Other projects under NumFOCUS umbrella
This year our projects were under NumFOCUS umbrella. We thanks NumFOCUS for their support and we want to highlight their other Google Summer of Code projects.
Dynamic Topic Models for Gensim
Bhargav Srinivasa, under the mentoring of Lev Konstantinovskiy, Radim Rehurek and Devasena Inupakutika, worked on Gensim that now supports Dynamic Topic Model.
Upgrade to datapackage.json standard for EcoData Retriever
Akash Goel, under the mentoring of Henry Senyondo and Ethan White, worked on EcoData Retriever that now is compatible with Datapackage.JSON standard when saving the scripts that retrieved the data requested by the user. Also, now EcoData Retriever works with Python 3.
Improving the state of Optim.jl for JuliaOpt
Patrick Kofod Mogensen, under the mentoring of Miles Lubin, worked on JuliaOpt that now has a faster implementation of Simulated Annealing solver. Also, now JuliaOpt’s documentation includes tons of examples.
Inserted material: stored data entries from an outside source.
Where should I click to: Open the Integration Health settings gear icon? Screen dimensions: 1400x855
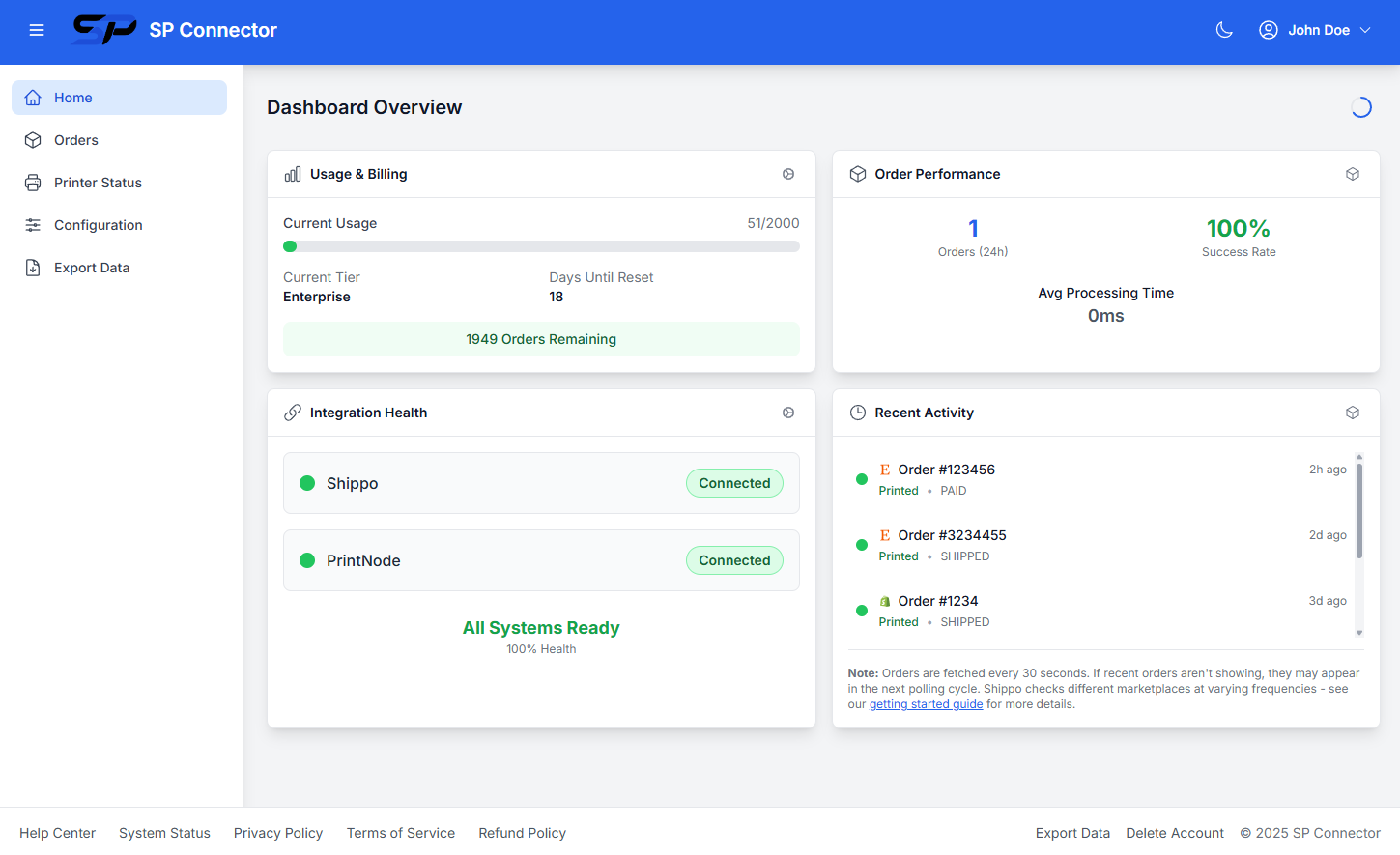pyautogui.click(x=788, y=413)
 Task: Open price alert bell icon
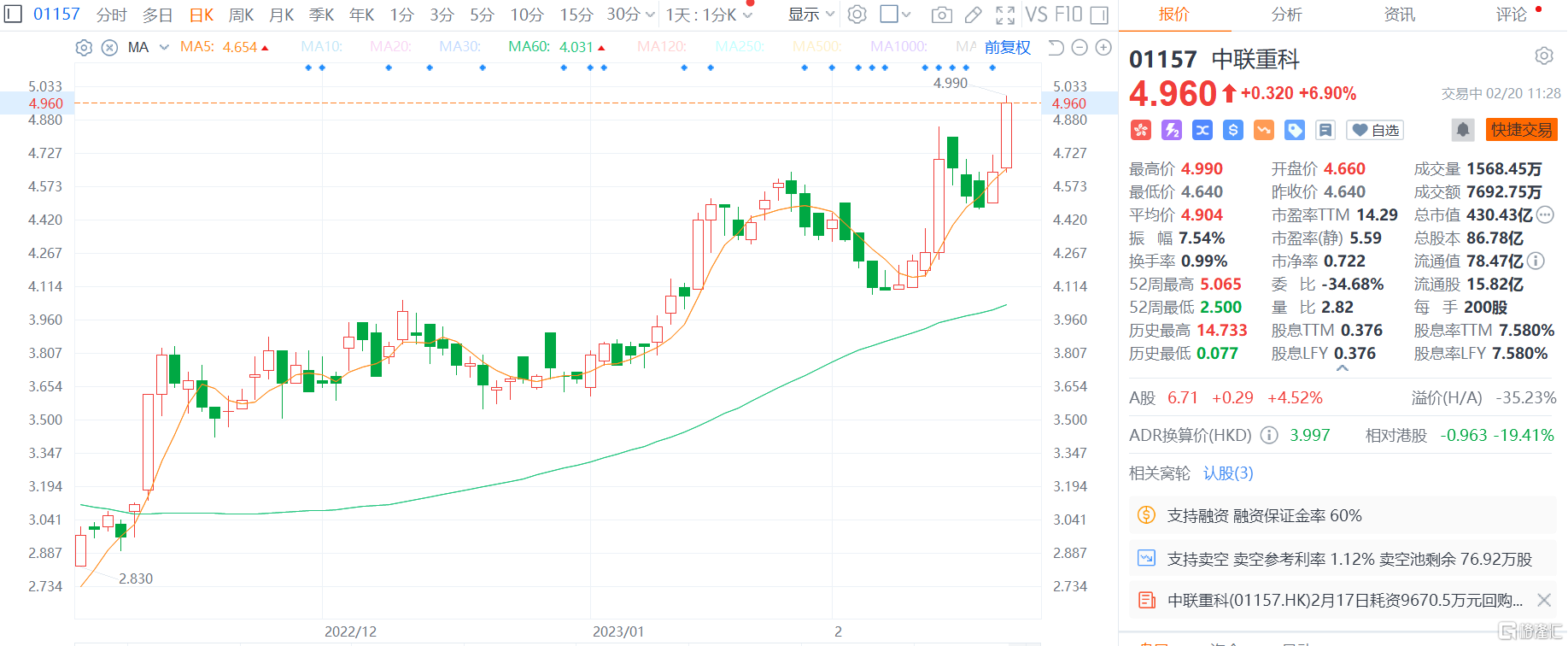(1463, 130)
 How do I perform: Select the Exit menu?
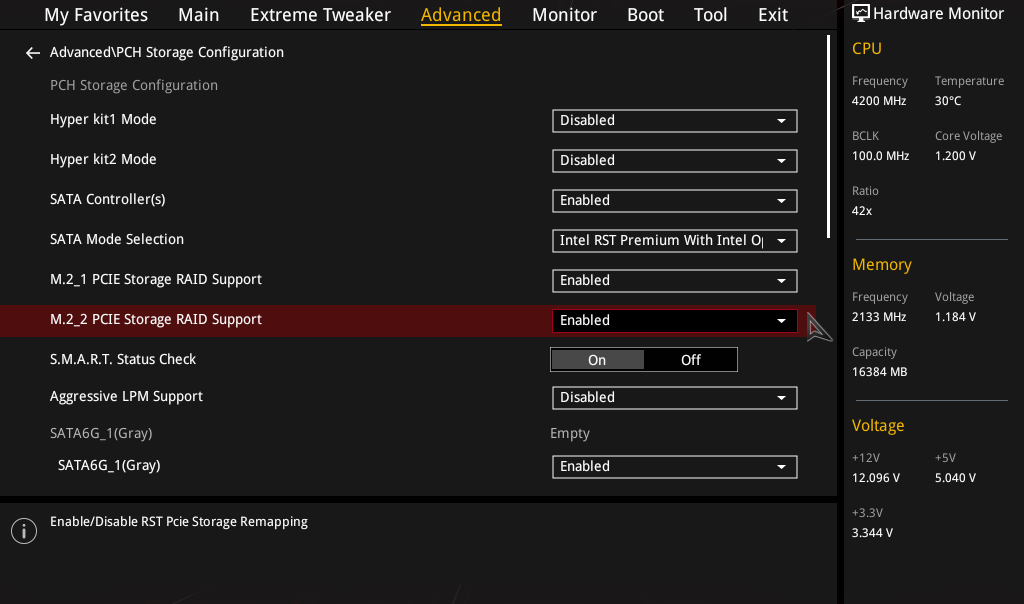click(x=772, y=14)
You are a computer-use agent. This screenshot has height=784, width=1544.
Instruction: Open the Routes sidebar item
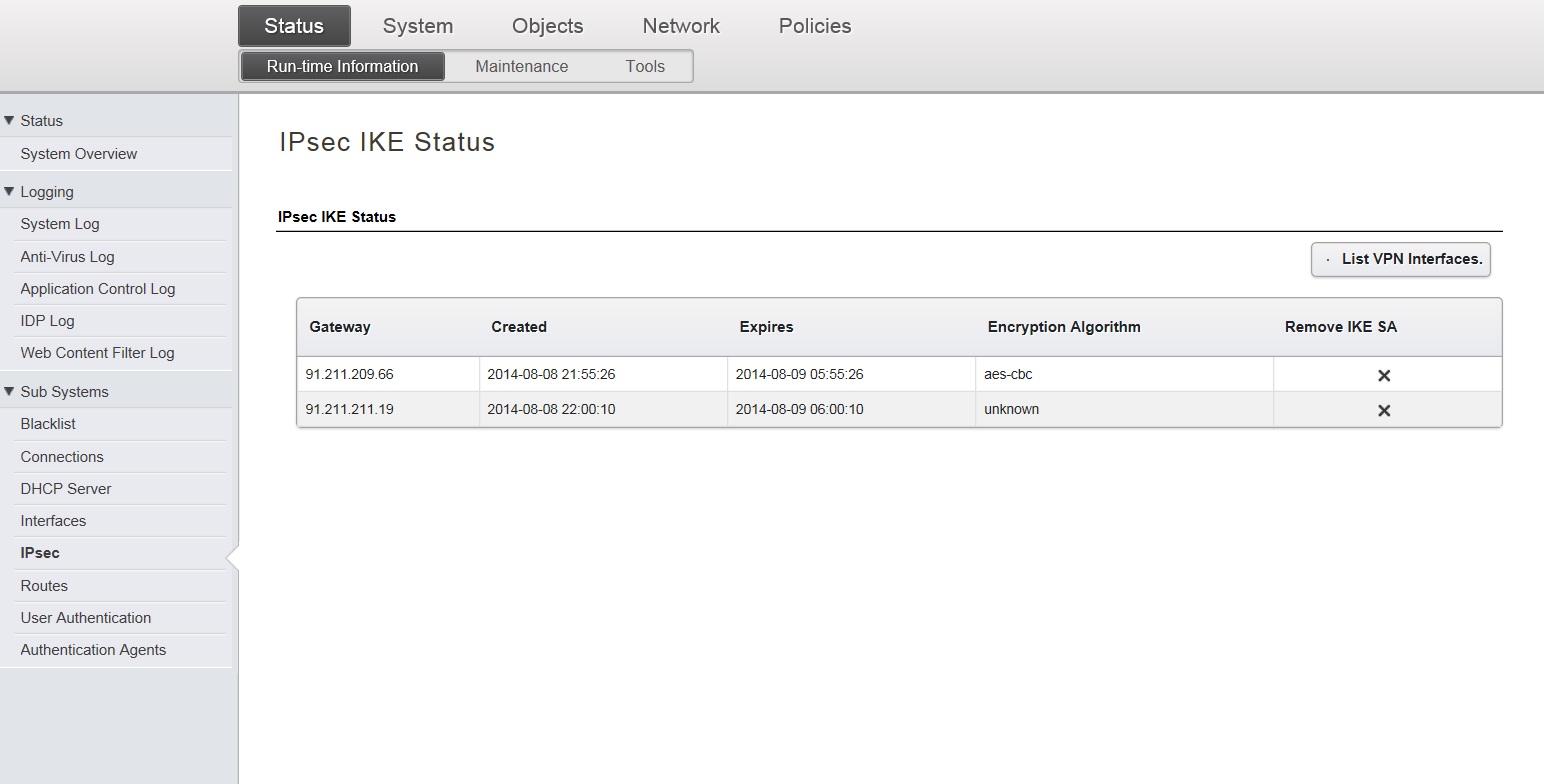pyautogui.click(x=44, y=586)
Presolve Routines for LP and SDP within Convex.jl for JuliaOpt
Ramchandran Muthukumar, under the mentoring of Madeleine Udell, worked on JuliaOpt MathProgBase that provides high-level one-shot functions for linear and mixed-integer programming. Ramchandran’s work focus on the presolving the linear and mixed-integer programming problems, a important step to improve benchmarks.
Categorical Axis for matplotlib
Hannah Aizenman, under the mentoring of Michael Droettboom and Thomas Caswell, worked on matplotlib to reduce the code that users need to write when working with categorical data.